→ Problem:
For the material below, return exactly the lines starting at the one holding "Image resolution: width=955" and ending at the one holding "Given: Click the check", counting both as part of the range.

→ Input:
★ ★ ★ ★

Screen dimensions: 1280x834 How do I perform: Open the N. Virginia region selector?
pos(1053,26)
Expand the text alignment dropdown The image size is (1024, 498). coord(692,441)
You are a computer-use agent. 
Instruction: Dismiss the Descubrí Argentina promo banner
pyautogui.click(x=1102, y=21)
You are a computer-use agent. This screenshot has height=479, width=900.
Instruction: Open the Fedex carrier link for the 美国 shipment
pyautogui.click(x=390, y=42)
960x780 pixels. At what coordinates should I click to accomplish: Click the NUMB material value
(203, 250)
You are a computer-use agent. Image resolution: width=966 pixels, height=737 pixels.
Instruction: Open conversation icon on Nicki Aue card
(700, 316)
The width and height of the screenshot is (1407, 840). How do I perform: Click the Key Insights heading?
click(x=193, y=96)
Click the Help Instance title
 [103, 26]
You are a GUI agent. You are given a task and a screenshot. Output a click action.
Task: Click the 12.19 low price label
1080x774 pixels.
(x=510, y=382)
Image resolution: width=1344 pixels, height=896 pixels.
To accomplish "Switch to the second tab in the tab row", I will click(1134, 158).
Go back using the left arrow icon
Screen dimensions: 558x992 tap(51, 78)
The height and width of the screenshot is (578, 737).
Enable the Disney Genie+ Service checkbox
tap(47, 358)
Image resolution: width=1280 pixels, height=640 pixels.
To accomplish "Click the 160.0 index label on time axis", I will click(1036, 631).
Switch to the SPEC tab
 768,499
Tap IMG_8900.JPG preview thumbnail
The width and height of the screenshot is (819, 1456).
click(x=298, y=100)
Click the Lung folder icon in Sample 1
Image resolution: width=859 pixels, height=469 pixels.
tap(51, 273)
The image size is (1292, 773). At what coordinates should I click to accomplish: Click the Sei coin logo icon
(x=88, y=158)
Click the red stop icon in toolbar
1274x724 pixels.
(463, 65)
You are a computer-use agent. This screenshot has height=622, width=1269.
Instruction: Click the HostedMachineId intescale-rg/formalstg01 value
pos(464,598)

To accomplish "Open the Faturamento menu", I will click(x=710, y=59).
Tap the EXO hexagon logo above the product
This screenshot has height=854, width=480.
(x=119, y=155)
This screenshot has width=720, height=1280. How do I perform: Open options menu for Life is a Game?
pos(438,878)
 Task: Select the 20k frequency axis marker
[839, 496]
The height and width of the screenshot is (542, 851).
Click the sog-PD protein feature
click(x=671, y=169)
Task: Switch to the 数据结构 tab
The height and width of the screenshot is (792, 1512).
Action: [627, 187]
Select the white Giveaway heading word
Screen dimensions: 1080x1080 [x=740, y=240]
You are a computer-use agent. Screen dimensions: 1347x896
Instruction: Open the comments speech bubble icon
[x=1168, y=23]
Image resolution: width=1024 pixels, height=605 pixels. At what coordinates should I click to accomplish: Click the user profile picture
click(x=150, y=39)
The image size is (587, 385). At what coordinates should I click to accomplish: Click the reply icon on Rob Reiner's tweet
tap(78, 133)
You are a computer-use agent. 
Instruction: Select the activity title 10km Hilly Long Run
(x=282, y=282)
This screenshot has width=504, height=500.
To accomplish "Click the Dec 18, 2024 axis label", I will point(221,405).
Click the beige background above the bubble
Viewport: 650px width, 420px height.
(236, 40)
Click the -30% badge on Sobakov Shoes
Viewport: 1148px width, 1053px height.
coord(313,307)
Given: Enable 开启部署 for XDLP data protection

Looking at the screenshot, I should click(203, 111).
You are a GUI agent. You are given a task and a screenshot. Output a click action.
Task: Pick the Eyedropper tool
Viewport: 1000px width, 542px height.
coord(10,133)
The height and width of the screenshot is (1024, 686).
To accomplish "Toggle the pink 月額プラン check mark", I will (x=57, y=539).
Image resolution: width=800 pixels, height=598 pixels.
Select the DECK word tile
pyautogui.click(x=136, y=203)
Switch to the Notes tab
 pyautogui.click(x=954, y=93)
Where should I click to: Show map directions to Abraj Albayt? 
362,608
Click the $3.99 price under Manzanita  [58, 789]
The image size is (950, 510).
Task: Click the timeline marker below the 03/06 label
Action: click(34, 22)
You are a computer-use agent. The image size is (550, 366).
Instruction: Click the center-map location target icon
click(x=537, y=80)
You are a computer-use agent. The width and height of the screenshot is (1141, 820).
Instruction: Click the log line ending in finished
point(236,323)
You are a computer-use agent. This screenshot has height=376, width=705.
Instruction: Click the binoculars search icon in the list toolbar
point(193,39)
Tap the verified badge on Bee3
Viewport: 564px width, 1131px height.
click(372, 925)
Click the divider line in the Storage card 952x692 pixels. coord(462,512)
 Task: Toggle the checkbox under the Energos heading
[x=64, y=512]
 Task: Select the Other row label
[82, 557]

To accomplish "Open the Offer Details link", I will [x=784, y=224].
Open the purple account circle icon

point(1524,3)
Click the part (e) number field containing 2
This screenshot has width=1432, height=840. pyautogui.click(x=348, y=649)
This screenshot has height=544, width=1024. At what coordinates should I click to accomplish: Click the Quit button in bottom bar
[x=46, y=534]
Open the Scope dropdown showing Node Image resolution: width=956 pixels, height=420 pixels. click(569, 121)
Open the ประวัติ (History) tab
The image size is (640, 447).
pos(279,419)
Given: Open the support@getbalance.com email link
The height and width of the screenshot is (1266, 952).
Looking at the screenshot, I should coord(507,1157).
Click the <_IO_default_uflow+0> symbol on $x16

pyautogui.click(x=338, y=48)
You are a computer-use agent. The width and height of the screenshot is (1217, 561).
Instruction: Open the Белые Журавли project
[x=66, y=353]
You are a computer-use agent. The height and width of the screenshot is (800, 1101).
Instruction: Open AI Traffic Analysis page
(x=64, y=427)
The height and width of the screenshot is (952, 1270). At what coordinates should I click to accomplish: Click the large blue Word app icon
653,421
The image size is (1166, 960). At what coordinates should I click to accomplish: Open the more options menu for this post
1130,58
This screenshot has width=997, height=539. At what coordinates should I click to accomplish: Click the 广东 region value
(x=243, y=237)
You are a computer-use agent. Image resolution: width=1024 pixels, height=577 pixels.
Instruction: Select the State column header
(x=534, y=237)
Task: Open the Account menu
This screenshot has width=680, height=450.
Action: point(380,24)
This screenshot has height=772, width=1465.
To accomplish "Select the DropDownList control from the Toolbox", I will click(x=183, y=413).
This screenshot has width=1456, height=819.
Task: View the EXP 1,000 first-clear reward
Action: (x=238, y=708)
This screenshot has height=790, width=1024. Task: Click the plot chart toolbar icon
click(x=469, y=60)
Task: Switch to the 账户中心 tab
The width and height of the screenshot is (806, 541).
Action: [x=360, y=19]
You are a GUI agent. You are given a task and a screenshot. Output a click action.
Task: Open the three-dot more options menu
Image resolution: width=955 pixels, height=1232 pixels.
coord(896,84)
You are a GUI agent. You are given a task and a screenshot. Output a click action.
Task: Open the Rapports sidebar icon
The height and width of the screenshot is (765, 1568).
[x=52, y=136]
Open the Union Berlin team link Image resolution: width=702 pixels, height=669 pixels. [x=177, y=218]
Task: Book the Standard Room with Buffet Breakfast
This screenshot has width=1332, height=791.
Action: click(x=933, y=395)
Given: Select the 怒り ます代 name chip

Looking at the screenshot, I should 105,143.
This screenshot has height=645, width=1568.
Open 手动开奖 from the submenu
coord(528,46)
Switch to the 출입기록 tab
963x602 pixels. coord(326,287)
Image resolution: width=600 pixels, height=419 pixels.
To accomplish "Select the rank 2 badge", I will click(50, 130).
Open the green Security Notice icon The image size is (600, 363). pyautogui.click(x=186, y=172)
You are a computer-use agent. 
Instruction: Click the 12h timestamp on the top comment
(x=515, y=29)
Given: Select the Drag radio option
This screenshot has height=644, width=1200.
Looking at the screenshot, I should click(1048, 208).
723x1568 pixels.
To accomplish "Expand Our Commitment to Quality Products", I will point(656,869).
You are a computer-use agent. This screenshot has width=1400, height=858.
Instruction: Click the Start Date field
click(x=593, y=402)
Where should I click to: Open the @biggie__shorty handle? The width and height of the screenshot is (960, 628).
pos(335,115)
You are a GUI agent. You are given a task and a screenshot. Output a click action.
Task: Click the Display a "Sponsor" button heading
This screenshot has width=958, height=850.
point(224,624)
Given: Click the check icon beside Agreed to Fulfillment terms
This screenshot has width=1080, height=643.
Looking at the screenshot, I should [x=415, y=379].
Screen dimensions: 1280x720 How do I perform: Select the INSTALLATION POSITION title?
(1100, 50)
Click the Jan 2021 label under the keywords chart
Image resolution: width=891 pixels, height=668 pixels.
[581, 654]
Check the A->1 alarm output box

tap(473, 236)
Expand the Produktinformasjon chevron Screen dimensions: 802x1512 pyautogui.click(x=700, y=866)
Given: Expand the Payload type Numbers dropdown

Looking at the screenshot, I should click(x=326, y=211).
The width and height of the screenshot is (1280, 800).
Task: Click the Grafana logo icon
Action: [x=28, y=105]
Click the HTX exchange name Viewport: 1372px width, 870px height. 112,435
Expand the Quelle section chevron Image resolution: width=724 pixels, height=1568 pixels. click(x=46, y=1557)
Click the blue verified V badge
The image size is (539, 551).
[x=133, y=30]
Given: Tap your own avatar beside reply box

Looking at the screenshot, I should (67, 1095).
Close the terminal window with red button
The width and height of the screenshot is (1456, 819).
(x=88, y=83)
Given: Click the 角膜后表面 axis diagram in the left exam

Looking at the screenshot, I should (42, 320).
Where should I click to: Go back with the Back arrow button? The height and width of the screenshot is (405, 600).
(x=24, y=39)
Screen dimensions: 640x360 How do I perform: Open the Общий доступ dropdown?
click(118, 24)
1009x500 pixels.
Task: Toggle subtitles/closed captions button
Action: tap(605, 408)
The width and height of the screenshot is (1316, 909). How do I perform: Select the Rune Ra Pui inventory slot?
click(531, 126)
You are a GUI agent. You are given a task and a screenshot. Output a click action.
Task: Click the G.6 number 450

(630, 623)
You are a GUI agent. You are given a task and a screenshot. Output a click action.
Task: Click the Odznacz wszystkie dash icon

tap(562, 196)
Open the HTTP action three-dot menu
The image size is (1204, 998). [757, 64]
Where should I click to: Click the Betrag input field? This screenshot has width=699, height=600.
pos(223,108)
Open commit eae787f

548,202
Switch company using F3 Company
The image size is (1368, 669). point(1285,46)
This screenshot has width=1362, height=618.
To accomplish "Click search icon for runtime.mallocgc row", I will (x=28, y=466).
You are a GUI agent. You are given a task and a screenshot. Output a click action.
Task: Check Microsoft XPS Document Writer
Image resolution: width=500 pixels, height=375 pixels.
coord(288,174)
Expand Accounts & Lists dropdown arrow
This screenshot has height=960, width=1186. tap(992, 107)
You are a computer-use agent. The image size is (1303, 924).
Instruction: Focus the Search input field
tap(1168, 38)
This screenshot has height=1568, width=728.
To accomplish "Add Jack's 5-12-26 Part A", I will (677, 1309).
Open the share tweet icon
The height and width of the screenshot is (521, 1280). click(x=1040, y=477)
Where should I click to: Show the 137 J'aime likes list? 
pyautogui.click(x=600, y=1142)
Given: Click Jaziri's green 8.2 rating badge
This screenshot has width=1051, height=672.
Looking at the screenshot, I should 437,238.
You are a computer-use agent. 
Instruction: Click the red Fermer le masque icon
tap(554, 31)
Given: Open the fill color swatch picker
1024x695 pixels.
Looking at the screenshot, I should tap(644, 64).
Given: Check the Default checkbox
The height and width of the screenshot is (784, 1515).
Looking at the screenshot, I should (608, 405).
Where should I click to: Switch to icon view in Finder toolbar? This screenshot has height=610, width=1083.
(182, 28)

★ ★ ★ ★

→ Answer for the task:
Image resolution: width=955 pixels, height=1232 pixels.
coord(896,84)
You are a GUI agent. You are given a task and a screenshot. Output a click action.
Task: Open the Rapports sidebar icon
The height and width of the screenshot is (765, 1568).
[x=52, y=136]
Open the Union Berlin team link Image resolution: width=702 pixels, height=669 pixels. [x=177, y=218]
Task: Book the Standard Room with Buffet Breakfast
This screenshot has width=1332, height=791.
Action: click(x=933, y=395)
Given: Select the 怒り ます代 name chip

Looking at the screenshot, I should 105,143.
This screenshot has height=645, width=1568.
Open 手动开奖 from the submenu
coord(528,46)
Switch to the 출입기록 tab
963x602 pixels. coord(326,287)
Image resolution: width=600 pixels, height=419 pixels.
To accomplish "Select the rank 2 badge", I will click(50, 130).
Open the green Security Notice icon The image size is (600, 363). pyautogui.click(x=186, y=172)
You are a computer-use agent. 
Instruction: Click the 12h timestamp on the top comment
(x=515, y=29)
Given: Select the Drag radio option
This screenshot has height=644, width=1200.
Looking at the screenshot, I should click(1048, 208).
723x1568 pixels.
To accomplish "Expand Our Commitment to Quality Products", I will point(656,869).
You are a computer-use agent. This screenshot has width=1400, height=858.
Instruction: Click the Start Date field
click(x=593, y=402)
Where should I click to: Open the @biggie__shorty handle? The width and height of the screenshot is (960, 628).
pos(335,115)
You are a GUI agent. You are given a task and a screenshot. Output a click action.
Task: Click the Display a "Sponsor" button heading
This screenshot has width=958, height=850.
point(224,624)
Given: Click the check icon beside Agreed to Fulfillment terms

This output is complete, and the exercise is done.